I’m told my pointer finger would perseverate
Upon the tightrope artist, the acrobatic squirrel,
Those cornered pages creased in my picture books.
I’m told that my wingless taxidermic Curious George
Considered an autumn midday attic nursery
Leap upon the distant latticed power lines.
I’m told that, like the “terrific, radiant, and humble”
Wilbur, I would gawk up in envious wonder
At the artfully suspended and short-lived Charlotte,
Sure that I’d bounce back from almost any drop.
I hope you can join us on a warm and breezy evening for a pub quiz at Sudwerk. Bring your team to the beautiful outdoor patio where we have room for everyone. As Saint Augustine allegedly said, “Good times and crazy friends make the best memories.”

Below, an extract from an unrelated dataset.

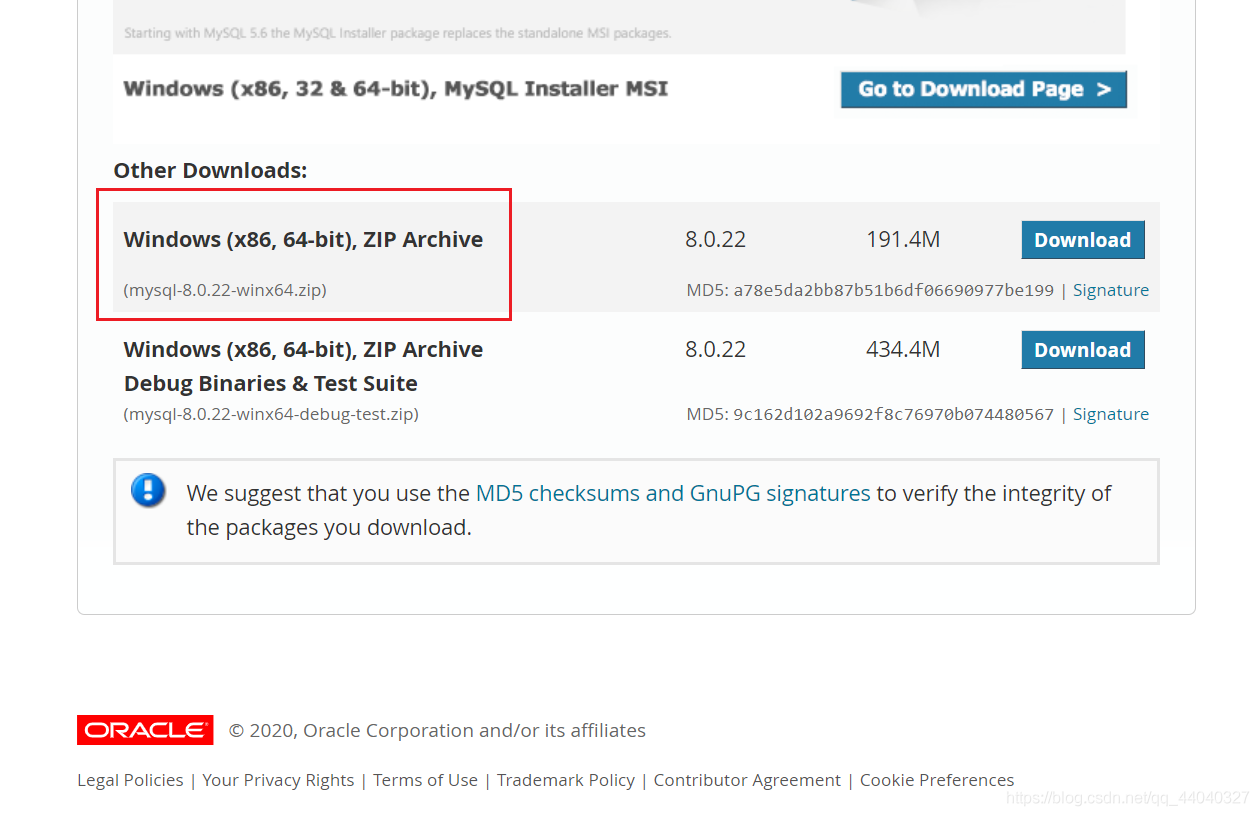Open Cookie Preferences in the footer

point(936,779)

In addition to topics raised above, tonight’s pub quiz will feature questions on beans, punks, Scottish lakes, successful leaders, oversized storytellers, magical realism, chromosomes, median youths, clean money, sudden exclusions, films featuring Polish women, new silver medalists, game passes, truthful endings, better tomorrows, bloomers, games of thrones, science fiction classics, AI antagonists, horse assignments, confederate states, people who could use a hand, cities that start with the letter D, resting places, Asian perspectives, hedgehogs, laborious omelets, spinning assessments, judges, caves, founding fathers, happy energies, current events, books and authors, and Shakespeare. Sometimes a question is substituted at the last minutes because of the day’s news.
Thanks to all the new players joining us at the live quizzes and to all the patrons who have been enjoying fresh Pub Quiz content. Thanks also to Brooke, Jeannie, Becky, Franklin, and More Cow Bell. Every week I check the Patreon to see if there is someone new to thank. I also thank The Original Vincibles, Summer Brains, The Outside Agitators, John Poirier’s team Quizimodo, Gena Harper, the dependable Mavens, and others who support the Pub Quiz on Patreon (where I am also now sharing drafts of poems). I would love to add your name or that of your team to the list of supporters. I appreciate your backing this pub quiz project of mine!
Best,
Dr. Andy
P.S. Here are three questions from last week’s Pub Quiz:
- Science. What is the measure of the strength of an electric current?
- Books and Authors. What author created the siblings Peter, Susan, Edmund, Lucy?
- Sports. Including the goaltender, how many members of a hockey team do you typically see playing on the ice?
You can see if I don’t like a question from the previous week’s quiz, I will choose a substitution before I publish the quiz for subscribers. Instead of jumping elephants, this version offers a strong current.